* _EXERCISE GOAL_:
Copy the lines starting with the one that contains "The height and width of the screenshot is (2400, 1080)." and going on through the one that contains "will tap(366, 373).", substituting "scroll bar" for every "scrollbar" and leaving all else unchanged.

* _RECORDS PROVIDED_:
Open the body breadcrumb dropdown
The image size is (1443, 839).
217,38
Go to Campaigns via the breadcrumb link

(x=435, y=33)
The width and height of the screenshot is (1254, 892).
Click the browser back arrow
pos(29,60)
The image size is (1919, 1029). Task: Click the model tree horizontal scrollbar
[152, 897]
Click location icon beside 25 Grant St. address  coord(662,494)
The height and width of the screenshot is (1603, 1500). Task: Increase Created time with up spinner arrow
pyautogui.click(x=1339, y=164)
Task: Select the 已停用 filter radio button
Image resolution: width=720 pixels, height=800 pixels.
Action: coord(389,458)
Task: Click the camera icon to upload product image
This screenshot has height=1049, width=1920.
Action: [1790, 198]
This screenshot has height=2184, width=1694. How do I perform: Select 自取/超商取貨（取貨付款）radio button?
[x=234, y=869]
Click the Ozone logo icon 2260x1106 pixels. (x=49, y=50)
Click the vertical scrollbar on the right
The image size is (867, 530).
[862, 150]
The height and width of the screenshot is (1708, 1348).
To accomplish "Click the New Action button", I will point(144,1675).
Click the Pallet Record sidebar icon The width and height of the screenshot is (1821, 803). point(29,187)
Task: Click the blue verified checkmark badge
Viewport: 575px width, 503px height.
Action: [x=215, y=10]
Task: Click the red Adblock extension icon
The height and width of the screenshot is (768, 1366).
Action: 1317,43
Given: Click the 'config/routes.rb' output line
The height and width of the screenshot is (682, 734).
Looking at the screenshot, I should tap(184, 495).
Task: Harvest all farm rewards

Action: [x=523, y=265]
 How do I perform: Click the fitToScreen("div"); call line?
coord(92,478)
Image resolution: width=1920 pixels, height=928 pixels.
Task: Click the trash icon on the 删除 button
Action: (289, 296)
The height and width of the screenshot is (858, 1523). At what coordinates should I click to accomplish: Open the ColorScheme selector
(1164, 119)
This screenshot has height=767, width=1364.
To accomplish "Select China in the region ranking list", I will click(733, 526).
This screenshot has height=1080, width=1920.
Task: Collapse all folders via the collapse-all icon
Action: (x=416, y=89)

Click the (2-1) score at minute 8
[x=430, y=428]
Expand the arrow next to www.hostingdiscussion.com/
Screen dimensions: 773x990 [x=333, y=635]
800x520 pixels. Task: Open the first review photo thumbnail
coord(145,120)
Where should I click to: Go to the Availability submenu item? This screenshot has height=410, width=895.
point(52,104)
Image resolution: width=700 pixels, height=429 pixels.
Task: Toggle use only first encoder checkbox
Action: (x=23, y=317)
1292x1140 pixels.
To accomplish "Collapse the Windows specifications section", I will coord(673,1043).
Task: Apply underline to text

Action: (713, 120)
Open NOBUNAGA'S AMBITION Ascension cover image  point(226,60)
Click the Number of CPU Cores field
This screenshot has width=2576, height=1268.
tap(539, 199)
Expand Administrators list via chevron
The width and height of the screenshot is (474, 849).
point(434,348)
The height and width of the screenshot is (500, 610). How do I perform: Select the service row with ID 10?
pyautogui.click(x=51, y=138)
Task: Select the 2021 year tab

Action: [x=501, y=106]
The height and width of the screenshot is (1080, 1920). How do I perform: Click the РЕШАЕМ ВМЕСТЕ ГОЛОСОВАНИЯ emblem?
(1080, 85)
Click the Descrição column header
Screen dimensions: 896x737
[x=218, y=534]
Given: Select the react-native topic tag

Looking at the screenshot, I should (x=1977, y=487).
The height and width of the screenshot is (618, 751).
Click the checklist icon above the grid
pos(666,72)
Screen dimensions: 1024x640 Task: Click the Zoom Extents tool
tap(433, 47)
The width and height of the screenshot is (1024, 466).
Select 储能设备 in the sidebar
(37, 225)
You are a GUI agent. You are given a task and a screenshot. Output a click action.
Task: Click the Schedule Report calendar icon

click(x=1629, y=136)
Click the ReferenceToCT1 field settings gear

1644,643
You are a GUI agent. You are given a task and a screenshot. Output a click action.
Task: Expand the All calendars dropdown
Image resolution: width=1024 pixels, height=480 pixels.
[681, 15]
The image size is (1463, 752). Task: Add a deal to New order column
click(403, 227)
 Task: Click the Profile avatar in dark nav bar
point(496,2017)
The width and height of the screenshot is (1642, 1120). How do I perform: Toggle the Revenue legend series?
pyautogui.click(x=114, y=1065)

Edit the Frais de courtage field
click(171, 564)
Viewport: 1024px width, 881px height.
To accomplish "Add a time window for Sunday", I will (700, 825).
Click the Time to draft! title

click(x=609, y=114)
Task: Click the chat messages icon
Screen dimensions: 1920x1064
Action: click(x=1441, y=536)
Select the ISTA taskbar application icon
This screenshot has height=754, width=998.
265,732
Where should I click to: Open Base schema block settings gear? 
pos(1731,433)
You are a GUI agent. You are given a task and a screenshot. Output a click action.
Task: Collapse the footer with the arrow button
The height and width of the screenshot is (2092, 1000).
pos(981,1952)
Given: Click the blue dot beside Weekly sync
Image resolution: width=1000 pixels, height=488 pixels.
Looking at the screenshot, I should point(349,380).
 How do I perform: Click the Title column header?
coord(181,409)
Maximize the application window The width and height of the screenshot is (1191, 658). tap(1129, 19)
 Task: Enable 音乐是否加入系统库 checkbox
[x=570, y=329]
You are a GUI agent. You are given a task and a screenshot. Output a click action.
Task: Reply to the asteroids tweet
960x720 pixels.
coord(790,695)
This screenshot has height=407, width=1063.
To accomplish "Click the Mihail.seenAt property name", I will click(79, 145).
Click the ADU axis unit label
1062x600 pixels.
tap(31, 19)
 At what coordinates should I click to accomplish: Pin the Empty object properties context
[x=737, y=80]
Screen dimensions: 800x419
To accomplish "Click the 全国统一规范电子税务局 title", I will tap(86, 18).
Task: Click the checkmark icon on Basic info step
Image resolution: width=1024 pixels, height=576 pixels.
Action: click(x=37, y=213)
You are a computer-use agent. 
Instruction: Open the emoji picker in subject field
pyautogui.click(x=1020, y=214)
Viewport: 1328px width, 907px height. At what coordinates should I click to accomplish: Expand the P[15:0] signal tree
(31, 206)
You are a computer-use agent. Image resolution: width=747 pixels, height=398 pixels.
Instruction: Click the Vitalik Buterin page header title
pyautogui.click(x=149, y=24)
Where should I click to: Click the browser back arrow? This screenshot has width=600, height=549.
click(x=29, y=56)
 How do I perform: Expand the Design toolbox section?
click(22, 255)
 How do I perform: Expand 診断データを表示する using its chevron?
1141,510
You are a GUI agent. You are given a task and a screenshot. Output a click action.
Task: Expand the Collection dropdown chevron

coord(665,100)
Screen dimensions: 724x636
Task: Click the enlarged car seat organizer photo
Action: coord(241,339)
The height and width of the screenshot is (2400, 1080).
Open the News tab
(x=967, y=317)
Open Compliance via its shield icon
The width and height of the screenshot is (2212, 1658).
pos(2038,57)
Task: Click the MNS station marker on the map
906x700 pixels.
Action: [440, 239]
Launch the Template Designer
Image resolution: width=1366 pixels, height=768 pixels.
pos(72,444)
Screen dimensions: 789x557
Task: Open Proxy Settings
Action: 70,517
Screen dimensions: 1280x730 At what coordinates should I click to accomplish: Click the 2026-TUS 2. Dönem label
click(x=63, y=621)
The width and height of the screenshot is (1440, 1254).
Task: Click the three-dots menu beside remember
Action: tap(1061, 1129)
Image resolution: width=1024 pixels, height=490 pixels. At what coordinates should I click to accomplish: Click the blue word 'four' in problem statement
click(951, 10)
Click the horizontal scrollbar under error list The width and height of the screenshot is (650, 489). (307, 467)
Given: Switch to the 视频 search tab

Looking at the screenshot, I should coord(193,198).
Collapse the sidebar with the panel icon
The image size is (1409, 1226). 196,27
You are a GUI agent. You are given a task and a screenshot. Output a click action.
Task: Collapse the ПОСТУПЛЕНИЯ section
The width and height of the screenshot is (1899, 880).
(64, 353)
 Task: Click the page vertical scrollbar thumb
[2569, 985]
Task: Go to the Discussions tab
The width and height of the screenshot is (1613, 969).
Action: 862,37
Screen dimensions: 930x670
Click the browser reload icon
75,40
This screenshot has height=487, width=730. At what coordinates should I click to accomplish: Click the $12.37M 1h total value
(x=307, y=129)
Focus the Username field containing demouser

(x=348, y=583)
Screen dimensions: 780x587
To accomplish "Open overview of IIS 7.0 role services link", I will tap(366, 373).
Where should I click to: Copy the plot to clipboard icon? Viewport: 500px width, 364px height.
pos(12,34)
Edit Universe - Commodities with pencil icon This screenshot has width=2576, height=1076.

* _OUTPUT_:
The height and width of the screenshot is (2400, 1080).
Open the News tab
(x=967, y=317)
Open Compliance via its shield icon
The width and height of the screenshot is (2212, 1658).
pos(2038,57)
Task: Click the MNS station marker on the map
906x700 pixels.
Action: [440, 239]
Launch the Template Designer
Image resolution: width=1366 pixels, height=768 pixels.
pos(72,444)
Screen dimensions: 789x557
Task: Open Proxy Settings
Action: 70,517
Screen dimensions: 1280x730 At what coordinates should I click to accomplish: Click the 2026-TUS 2. Dönem label
click(x=63, y=621)
The width and height of the screenshot is (1440, 1254).
Task: Click the three-dots menu beside remember
Action: tap(1061, 1129)
Image resolution: width=1024 pixels, height=490 pixels. At what coordinates should I click to accomplish: Click the blue word 'four' in problem statement
click(951, 10)
Click the horizontal scroll bar under error list The width and height of the screenshot is (650, 489). (307, 467)
Given: Switch to the 视频 search tab

Looking at the screenshot, I should coord(193,198).
Collapse the sidebar with the panel icon
The image size is (1409, 1226). 196,27
You are a GUI agent. You are given a task and a screenshot. Output a click action.
Task: Collapse the ПОСТУПЛЕНИЯ section
The width and height of the screenshot is (1899, 880).
(64, 353)
 Task: Click the page vertical scroll bar thumb
[2569, 985]
Task: Go to the Discussions tab
The width and height of the screenshot is (1613, 969).
Action: 862,37
Screen dimensions: 930x670
Click the browser reload icon
75,40
This screenshot has height=487, width=730. At what coordinates should I click to accomplish: Click the $12.37M 1h total value
(x=307, y=129)
Focus the Username field containing demouser

(x=348, y=583)
Screen dimensions: 780x587
To accomplish "Open overview of IIS 7.0 role services link", I will tap(366, 373).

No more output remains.